I saw a dead man in the park this morning. He was lying on his side in the grass next to his walker and a sack of belongings. A fire truck had just arrived and I saw a few uniformed men prodding him with gloved hands as I approached. A moment or two later, one of the paramedics put his gear back in the truck—no need for resuscitation equipment. It shook me, seeing this person, or the shell of him anyway… alone… dead in the grass between the sidewalk and the street… for how long, I wonder, before someone noticed. Ten yards away, children squealed in the fenced-in playground under the watchful eyes of mommies and nannies.
Dozens of homeless souls spend their days in the park that’s kitty corner from where we live. City ordinance forbids them from staying overnight, although I suspect some of them do anyway, if they can escape the vigilance of the local police. There’s a shelter quite a few blocks away for overnight stays, and some take their chances in the doorways of local retail establishments, although that’s forbidden by ordinance too: “No sitting or sleeping in this doorway between 10 pm and 8 am.” There’s an empty bungalow for sale across the street from the park and I’ve seen folks camped out on its paint-chipped front porch more than once, especially when it rains.
During the day, these neighbors of mine sit in small groups, shaded by tall fig trees. Their lives are packed into dirty suitcases on wheels. Many are disabled enough to use a cane, a walker or even a wheelchair. One woman has a little black cat that she runs around on a leash. A Japanese woman sits cross legged in the grass, rocks back and forth, and has animated conversations with no one in particular. Someone else, I’m not sure who, lines up sticks, palm branches and myriad personal belongings in precise, ladder-like rows. Others feed the squirrels, which makes the mother in me nervous. These people were all someone’s child once… maybe someone’s brother or sister, someone’s spouse, someone’s parent. What the heck happened? I wonder.
This morning several of these park neighbors of mine stood at a respectful distance while the paramedics were there. Many others, beyond the playground and basketball court, may not have heard the news yet. I’m sure it didn’t take long, though. In my imagination, this community in the park has an active grapevine. Later, when I walked the dog, I heard a man say, “I take comfort knowing he’s in a better place now.”
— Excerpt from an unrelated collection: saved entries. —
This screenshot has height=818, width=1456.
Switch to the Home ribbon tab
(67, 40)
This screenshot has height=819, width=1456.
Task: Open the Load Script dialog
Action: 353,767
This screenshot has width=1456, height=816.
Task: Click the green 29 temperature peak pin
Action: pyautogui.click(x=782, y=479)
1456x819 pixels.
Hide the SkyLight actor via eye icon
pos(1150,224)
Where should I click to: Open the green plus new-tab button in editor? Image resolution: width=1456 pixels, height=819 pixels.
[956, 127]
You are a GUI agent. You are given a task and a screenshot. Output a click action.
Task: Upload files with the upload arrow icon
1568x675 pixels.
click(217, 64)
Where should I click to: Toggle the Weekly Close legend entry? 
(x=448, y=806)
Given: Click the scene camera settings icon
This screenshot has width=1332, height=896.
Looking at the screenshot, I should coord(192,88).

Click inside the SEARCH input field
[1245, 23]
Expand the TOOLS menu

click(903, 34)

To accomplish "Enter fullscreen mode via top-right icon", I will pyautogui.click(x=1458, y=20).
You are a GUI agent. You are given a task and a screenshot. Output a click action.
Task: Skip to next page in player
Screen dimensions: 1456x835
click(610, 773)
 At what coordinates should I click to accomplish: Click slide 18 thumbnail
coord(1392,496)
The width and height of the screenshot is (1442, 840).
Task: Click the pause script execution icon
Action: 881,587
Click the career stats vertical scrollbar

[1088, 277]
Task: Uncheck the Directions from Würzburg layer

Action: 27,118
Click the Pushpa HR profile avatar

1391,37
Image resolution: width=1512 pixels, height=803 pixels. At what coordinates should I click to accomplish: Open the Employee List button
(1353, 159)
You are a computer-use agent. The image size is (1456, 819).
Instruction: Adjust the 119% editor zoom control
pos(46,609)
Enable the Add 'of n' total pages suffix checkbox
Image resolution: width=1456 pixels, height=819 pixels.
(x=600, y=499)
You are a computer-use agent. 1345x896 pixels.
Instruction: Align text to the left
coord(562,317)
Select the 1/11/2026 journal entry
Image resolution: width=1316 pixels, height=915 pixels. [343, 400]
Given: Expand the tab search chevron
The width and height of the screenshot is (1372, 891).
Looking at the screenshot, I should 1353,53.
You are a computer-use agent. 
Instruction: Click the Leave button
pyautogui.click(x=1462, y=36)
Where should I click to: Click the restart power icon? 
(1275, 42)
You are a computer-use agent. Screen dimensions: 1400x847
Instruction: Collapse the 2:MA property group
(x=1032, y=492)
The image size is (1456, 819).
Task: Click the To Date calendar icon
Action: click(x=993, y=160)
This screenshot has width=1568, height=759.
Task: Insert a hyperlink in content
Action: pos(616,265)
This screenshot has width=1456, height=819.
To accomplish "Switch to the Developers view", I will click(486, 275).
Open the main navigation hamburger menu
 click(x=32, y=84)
I don’t often engage in conversation with my neighbors in the park, although I will say hello or offer a smile. Sometimes our uber-friendly dog, Bella, will try to jump on someone and I have to apologize. Just last night, though, I did speak to woman. Instead of taking things to the thrift shop, my husband and I decided we would share used clothes with our neighbors. We waited until dark and dropped off a couple of shopping bags outside the public restrooms, thinking we were stealthy, but this woman caught us.
“You no want?” She asked.
“No. They’re for you,” I said. “Or anyone else who wants them. Ladies clothes.”
|Christine Emerson Reed Park, Santa Monica CA. February 1, 2013.|
An hour and a half after I first crossed the park this morning, I see the poor dead man is still there, although now he’s covered with a plastic sheet and police tape sequesters him, as much as you can be sequestered in a public park, I guess. Apparently, the coroner was in no hurry to get there. Across the way, people have formed a long single-file line. Very orderly. Waiting for something, but for what?
I stop and ask the woman who is first in line, “What’s going on?”
“Hamburgers. McDonald’s,” she tells me. “From the church.”
I am glad they will have at least this meal today. I am impressed later when I walk the dog again that there is not one McDonald’s wrapper on the ground. I think about the dead man I saw this morning on and off throughout the day. And I think about the woman at the front of the line and how happy it makes me that she was wearing my shoes.